How to complete this task »
The range to repeat runs from the line with "Screen dimensions: 1000x782" to the last line below, both ends included; give it exactly and without pictures.

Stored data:
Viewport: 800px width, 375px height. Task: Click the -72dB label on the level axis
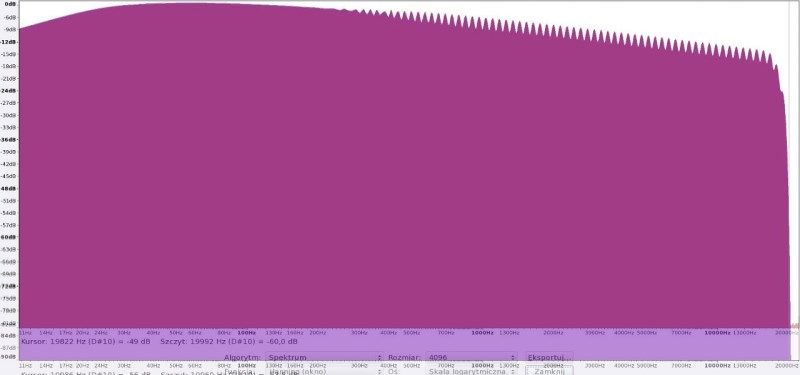click(x=9, y=286)
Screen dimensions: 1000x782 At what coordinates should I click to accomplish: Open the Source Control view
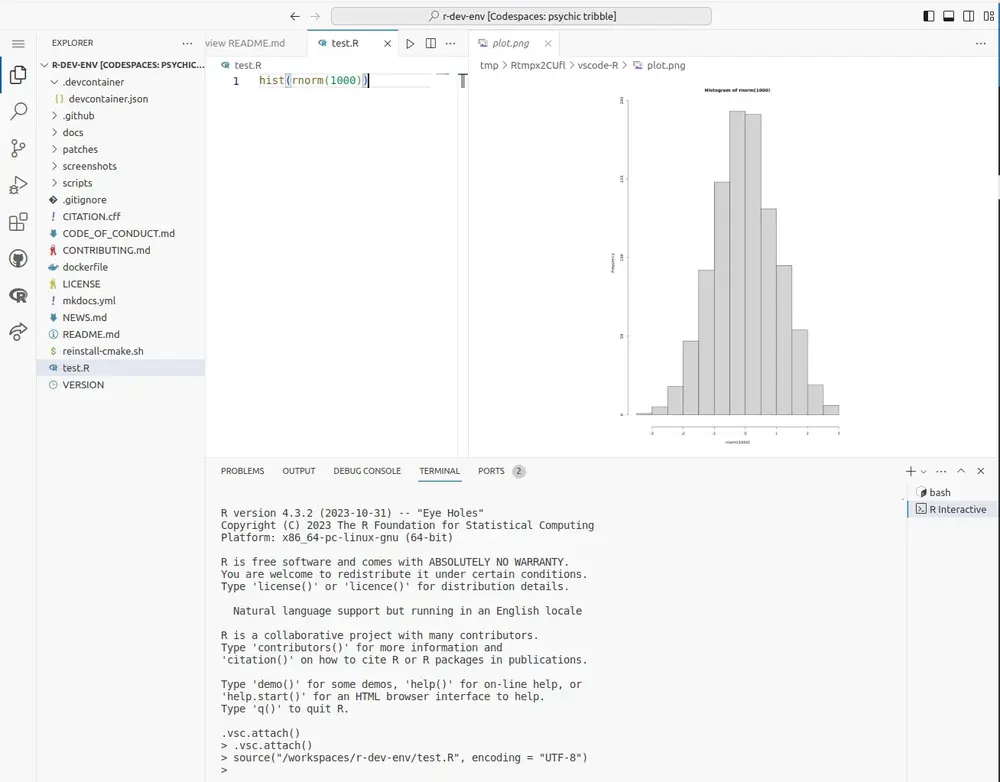pos(18,149)
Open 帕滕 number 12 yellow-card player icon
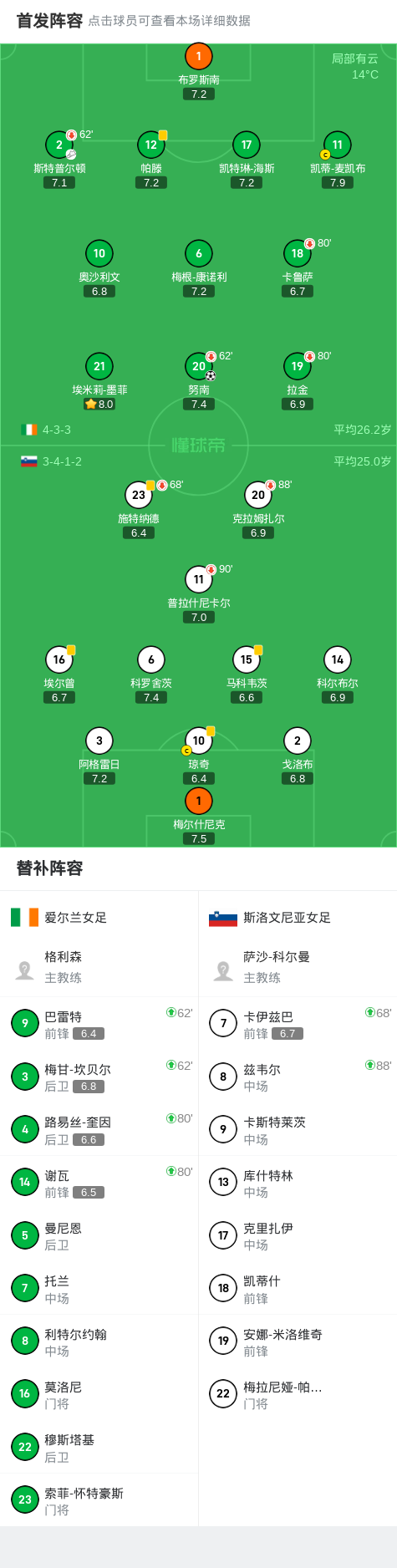 [x=151, y=145]
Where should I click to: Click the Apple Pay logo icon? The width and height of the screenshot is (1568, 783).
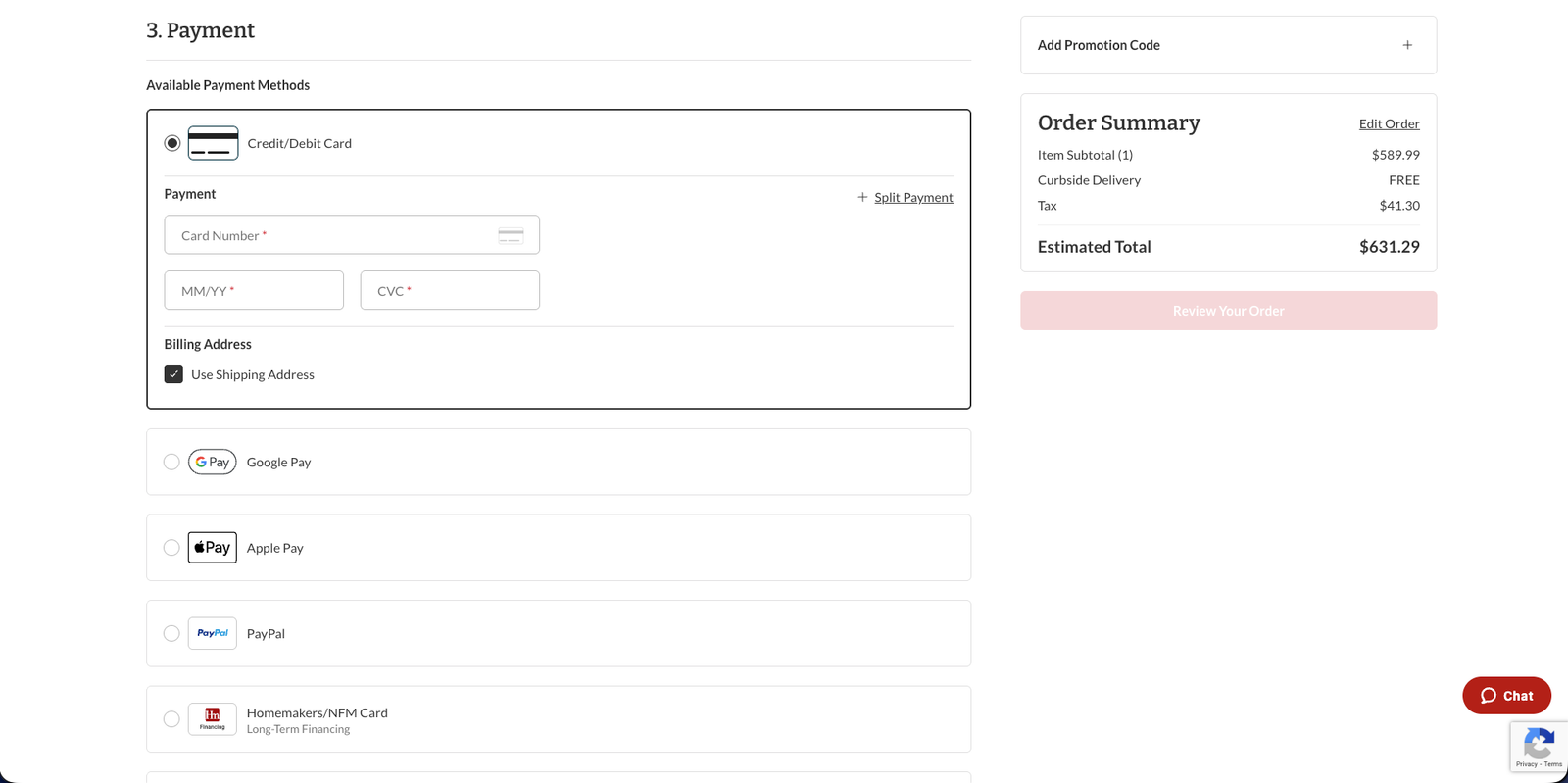(x=213, y=548)
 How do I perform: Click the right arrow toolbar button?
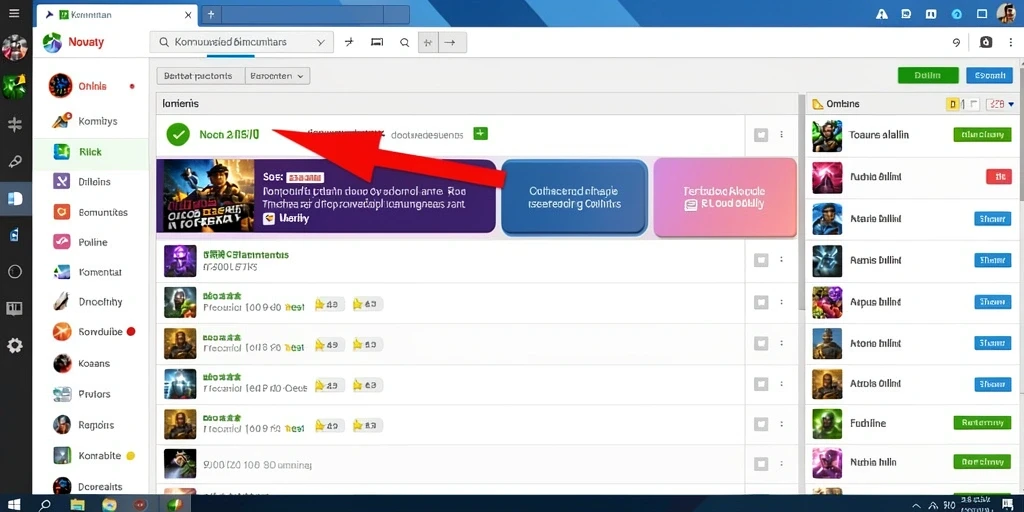pos(450,42)
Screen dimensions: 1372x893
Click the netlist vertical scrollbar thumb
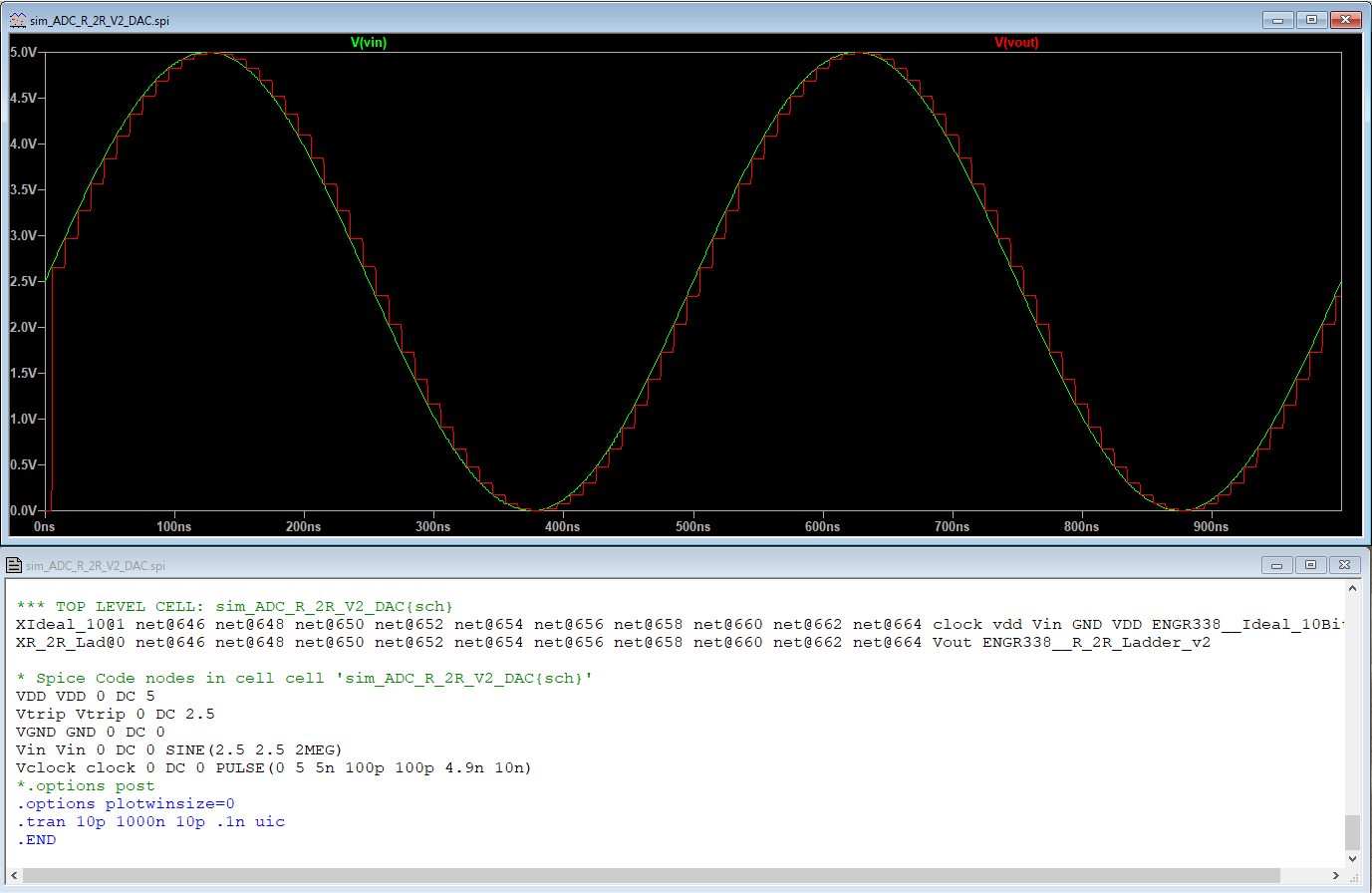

Your response »
Screen dimensions: 1000x782 At what coordinates should I click to accomplish: Open the Source Control view
pos(18,149)
Open 帕滕 number 12 yellow-card player icon
 [x=151, y=145]
Where should I click to: Click the Apple Pay logo icon? The width and height of the screenshot is (1568, 783).
(x=213, y=548)
 How do I perform: Click the right arrow toolbar button?
pos(450,42)
Screen dimensions: 1372x893
Click the netlist vertical scrollbar thumb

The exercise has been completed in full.